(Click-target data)
+ + +

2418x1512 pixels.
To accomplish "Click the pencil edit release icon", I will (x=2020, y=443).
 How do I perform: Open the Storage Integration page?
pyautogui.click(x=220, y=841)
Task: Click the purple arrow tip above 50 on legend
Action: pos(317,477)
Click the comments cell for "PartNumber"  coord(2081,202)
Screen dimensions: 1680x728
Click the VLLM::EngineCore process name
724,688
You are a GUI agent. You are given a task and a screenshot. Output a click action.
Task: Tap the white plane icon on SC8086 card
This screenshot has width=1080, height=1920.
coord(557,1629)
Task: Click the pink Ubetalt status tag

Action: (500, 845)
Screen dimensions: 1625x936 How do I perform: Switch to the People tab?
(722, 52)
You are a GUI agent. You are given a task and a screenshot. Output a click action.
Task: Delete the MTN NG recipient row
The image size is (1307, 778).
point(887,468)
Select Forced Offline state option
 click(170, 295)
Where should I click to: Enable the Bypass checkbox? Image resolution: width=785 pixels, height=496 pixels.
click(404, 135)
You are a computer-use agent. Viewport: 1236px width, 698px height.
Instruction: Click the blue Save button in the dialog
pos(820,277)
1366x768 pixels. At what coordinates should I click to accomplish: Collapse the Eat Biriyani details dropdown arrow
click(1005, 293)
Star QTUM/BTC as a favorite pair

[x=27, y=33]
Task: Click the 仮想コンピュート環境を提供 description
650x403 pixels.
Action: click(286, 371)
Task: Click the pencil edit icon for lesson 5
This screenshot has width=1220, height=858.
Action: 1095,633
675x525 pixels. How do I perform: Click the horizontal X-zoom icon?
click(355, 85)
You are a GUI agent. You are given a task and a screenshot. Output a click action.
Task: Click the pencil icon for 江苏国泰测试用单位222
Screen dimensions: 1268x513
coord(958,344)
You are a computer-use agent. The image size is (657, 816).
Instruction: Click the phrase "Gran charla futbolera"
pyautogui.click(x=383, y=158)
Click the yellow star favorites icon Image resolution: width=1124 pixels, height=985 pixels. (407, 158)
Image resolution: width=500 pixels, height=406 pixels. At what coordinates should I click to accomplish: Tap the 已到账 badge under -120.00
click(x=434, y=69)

+ + +

• TASK GOAL: Turn every line of the listing above into a JSON list of strings, with one string for each line and no entries for blank lines.

• RESULT BELOW:
[
  "2418x1512 pixels.",
  "To accomplish \"Click the pencil edit release icon\", I will (x=2020, y=443).",
  " How do I perform: Open the Storage Integration page?",
  "pyautogui.click(x=220, y=841)",
  "Task: Click the purple arrow tip above 50 on legend",
  "Action: pos(317,477)",
  "Click the comments cell for \"PartNumber\"  coord(2081,202)",
  "Screen dimensions: 1680x728",
  "Click the VLLM::EngineCore process name",
  "724,688",
  "You are a GUI agent. You are given a task and a screenshot. Output a click action.",
  "Task: Tap the white plane icon on SC8086 card",
  "This screenshot has width=1080, height=1920.",
  "coord(557,1629)",
  "Task: Click the pink Ubetalt status tag",
  "Action: (500, 845)",
  "Screen dimensions: 1625x936 How do I perform: Switch to the People tab?",
  "(722, 52)",
  "You are a GUI agent. You are given a task and a screenshot. Output a click action.",
  "Task: Delete the MTN NG recipient row",
  "The image size is (1307, 778).",
  "point(887,468)",
  "Select Forced Offline state option",
  " click(170, 295)",
  "Where should I click to: Enable the Bypass checkbox? Image resolution: width=785 pixels, height=496 pixels.",
  "click(404, 135)",
  "You are a computer-use agent. Viewport: 1236px width, 698px height.",
  "Instruction: Click the blue Save button in the dialog",
  "pos(820,277)",
  "1366x768 pixels. At what coordinates should I click to accomplish: Collapse the Eat Biriyani details dropdown arrow",
  "click(1005, 293)",
  "Star QTUM/BTC as a favorite pair",
  "[x=27, y=33]",
  "Task: Click the 仮想コンピュート環境を提供 description",
  "650x403 pixels.",
  "Action: click(286, 371)",
  "Task: Click the pencil edit icon for lesson 5",
  "This screenshot has width=1220, height=858.",
  "Action: 1095,633",
  "675x525 pixels. How do I perform: Click the horizontal X-zoom icon?",
  "click(355, 85)",
  "You are a GUI agent. You are given a task and a screenshot. Output a click action.",
  "Task: Click the pencil icon for 江苏国泰测试用单位222",
  "Screen dimensions: 1268x513",
  "coord(958,344)",
  "You are a computer-use agent. The image size is (657, 816).",
  "Instruction: Click the phrase \"Gran charla futbolera\"",
  "pyautogui.click(x=383, y=158)",
  "Click the yellow star favorites icon Image resolution: width=1124 pixels, height=985 pixels. (407, 158)",
  "Image resolution: width=500 pixels, height=406 pixels. At what coordinates should I click to accomplish: Tap the 已到账 badge under -120.00",
  "click(x=434, y=69)"
]